----- RECORDS FOR THIS EXERCISE -----

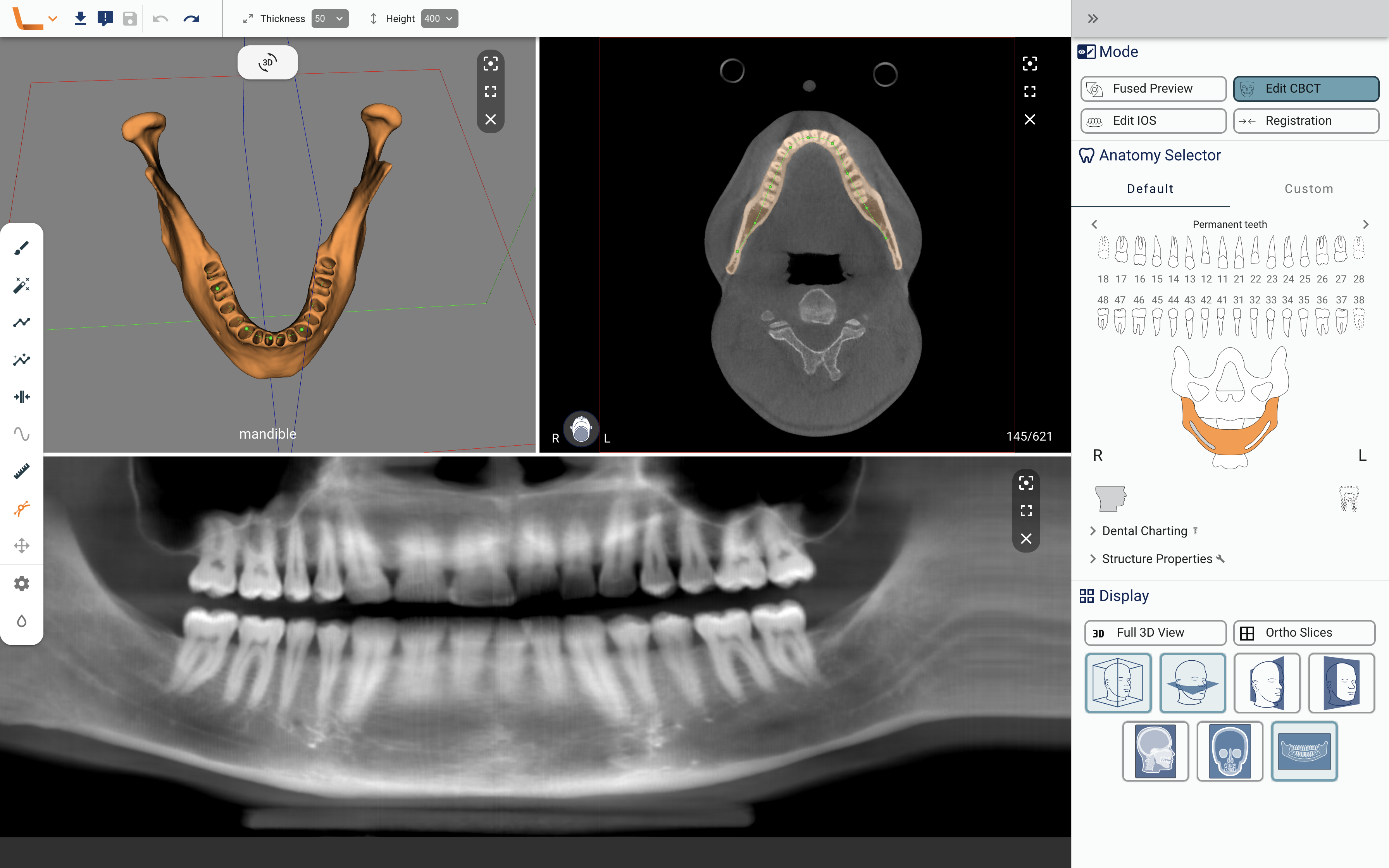Select the ruler measurement tool
The height and width of the screenshot is (868, 1389).
[21, 471]
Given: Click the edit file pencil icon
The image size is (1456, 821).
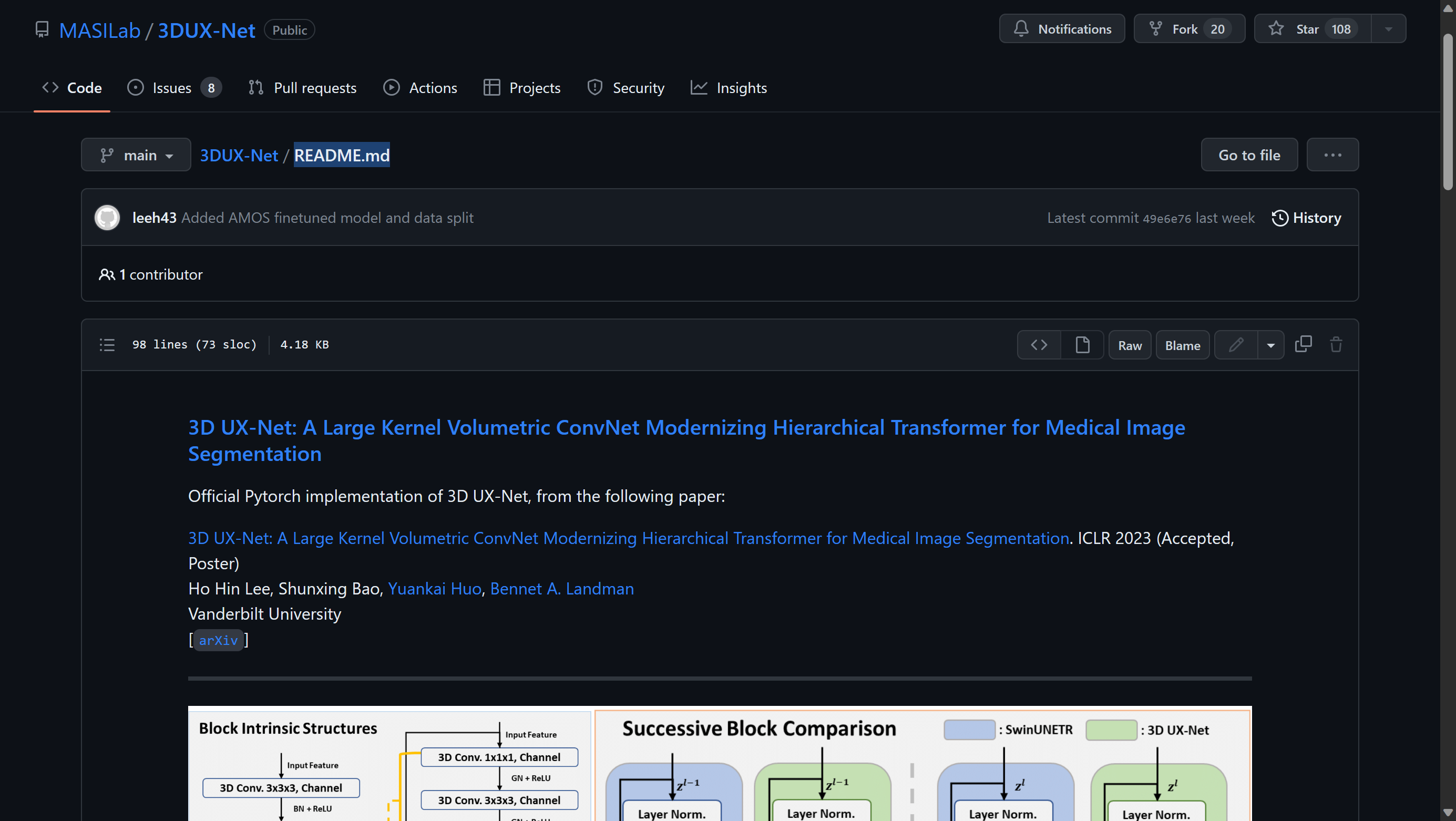Looking at the screenshot, I should (x=1236, y=345).
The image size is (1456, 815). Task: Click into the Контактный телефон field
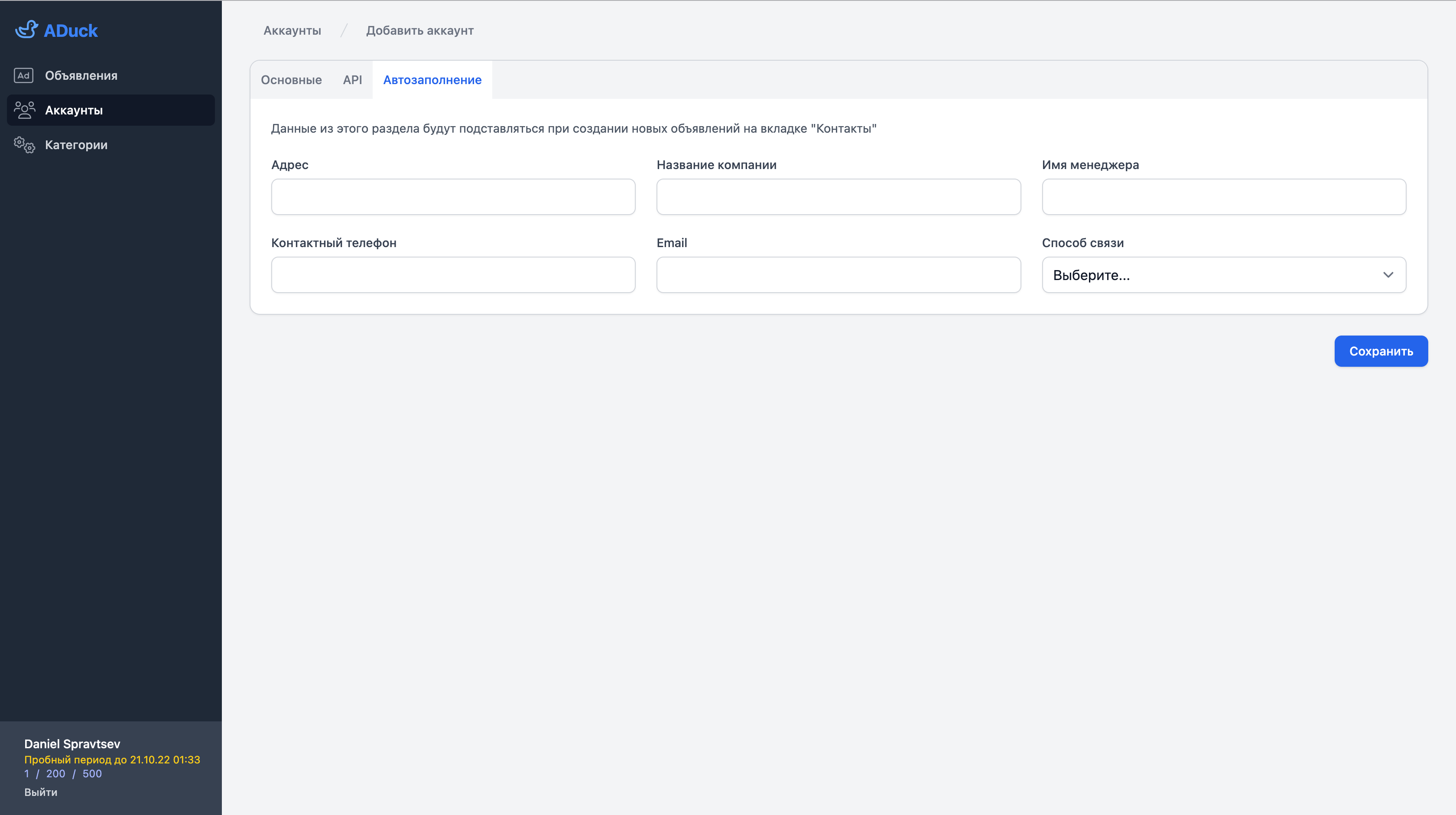453,275
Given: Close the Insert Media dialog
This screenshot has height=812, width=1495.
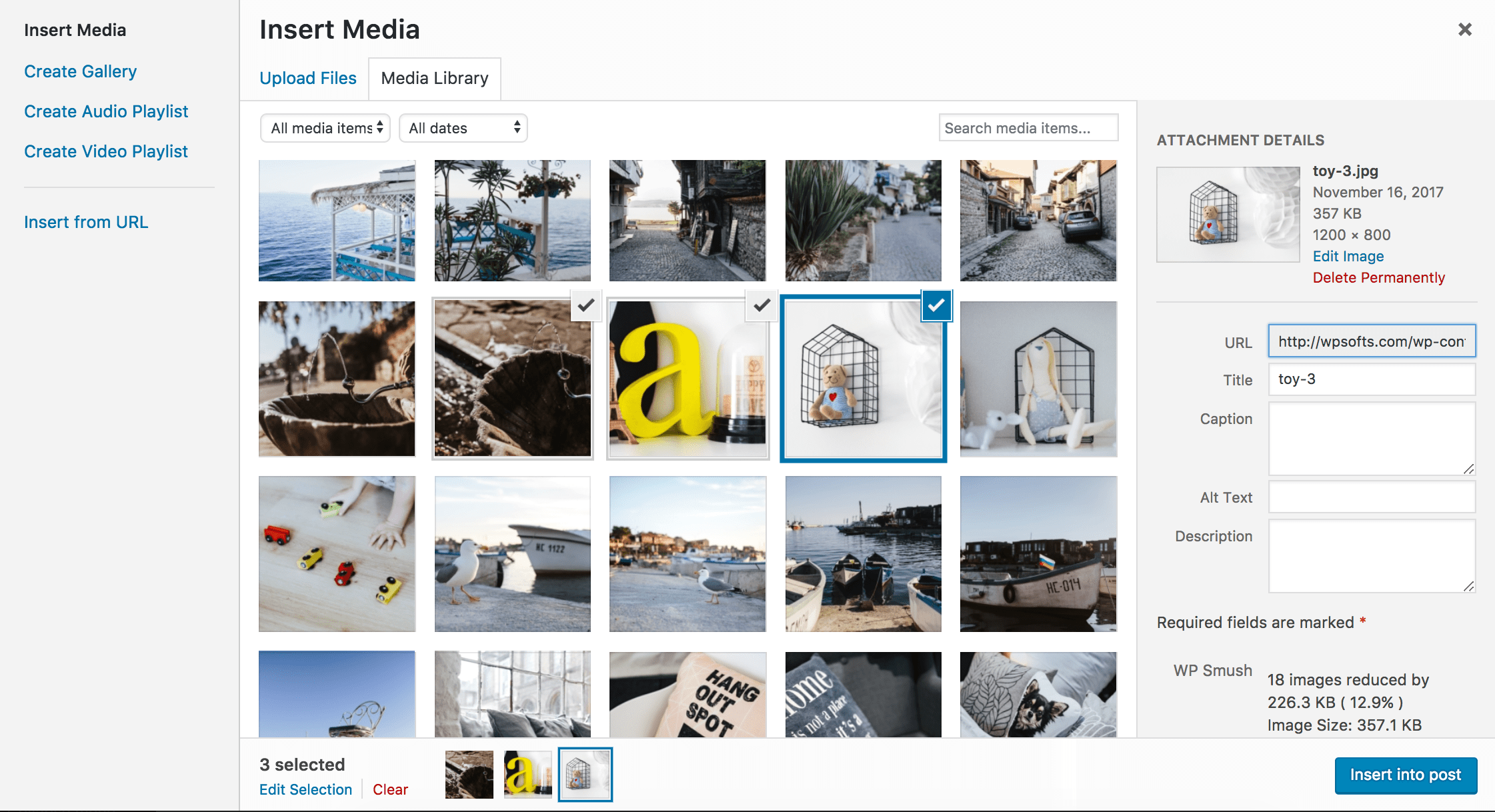Looking at the screenshot, I should pos(1464,29).
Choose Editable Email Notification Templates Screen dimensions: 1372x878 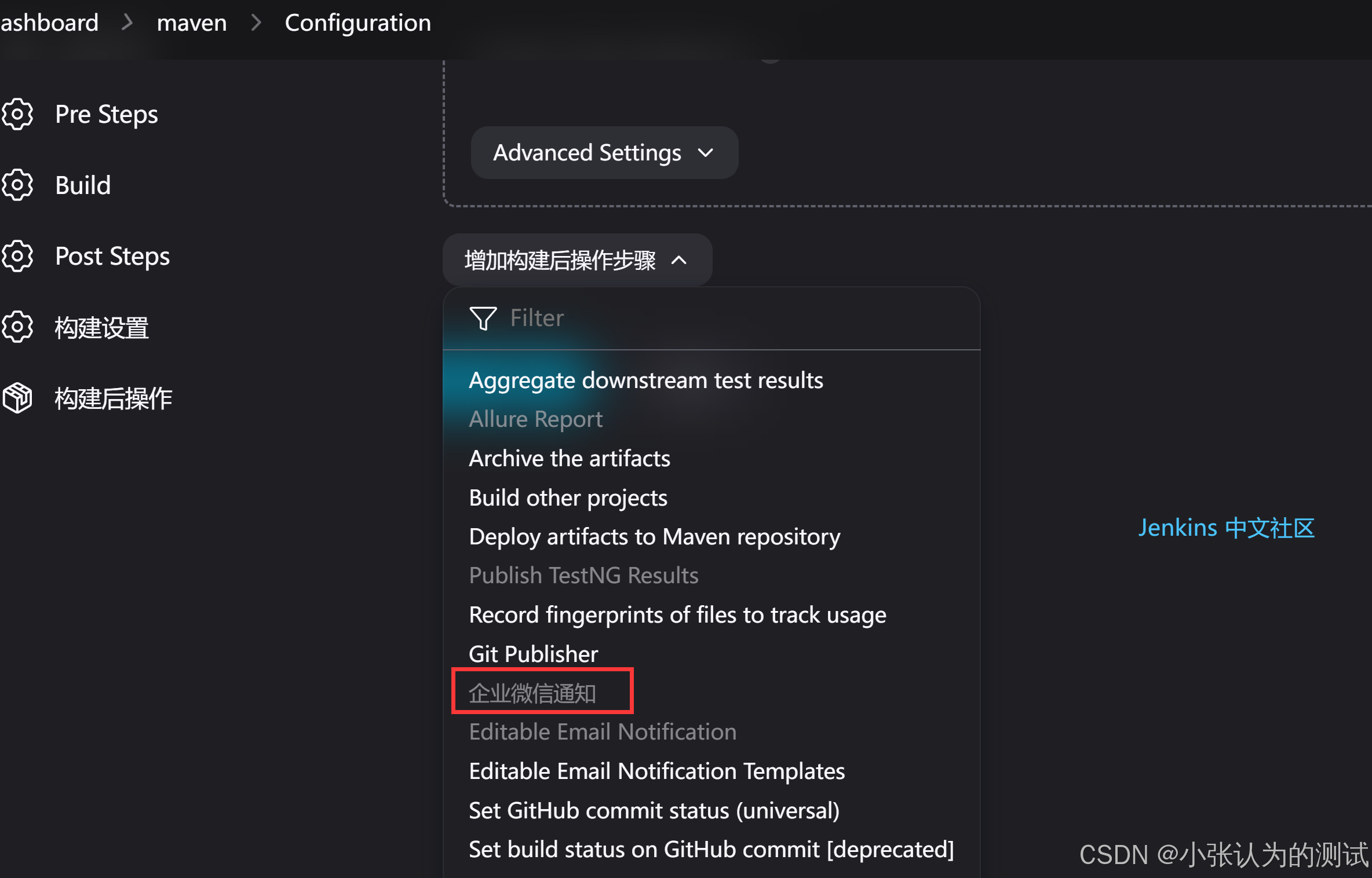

-----

What is needed is an exact repeat of the lines from the one containing "The image size is (1456, 821)." through the last line of the records above, both included, with pictures left out.

The image size is (1456, 821).
Looking at the screenshot, I should (x=1236, y=345).
The image size is (1456, 815). Task: Click into the Контактный телефон field
453,275
Given: Close the Insert Media dialog
This screenshot has height=812, width=1495.
Looking at the screenshot, I should pos(1464,29).
Choose Editable Email Notification Templates Screen dimensions: 1372x878 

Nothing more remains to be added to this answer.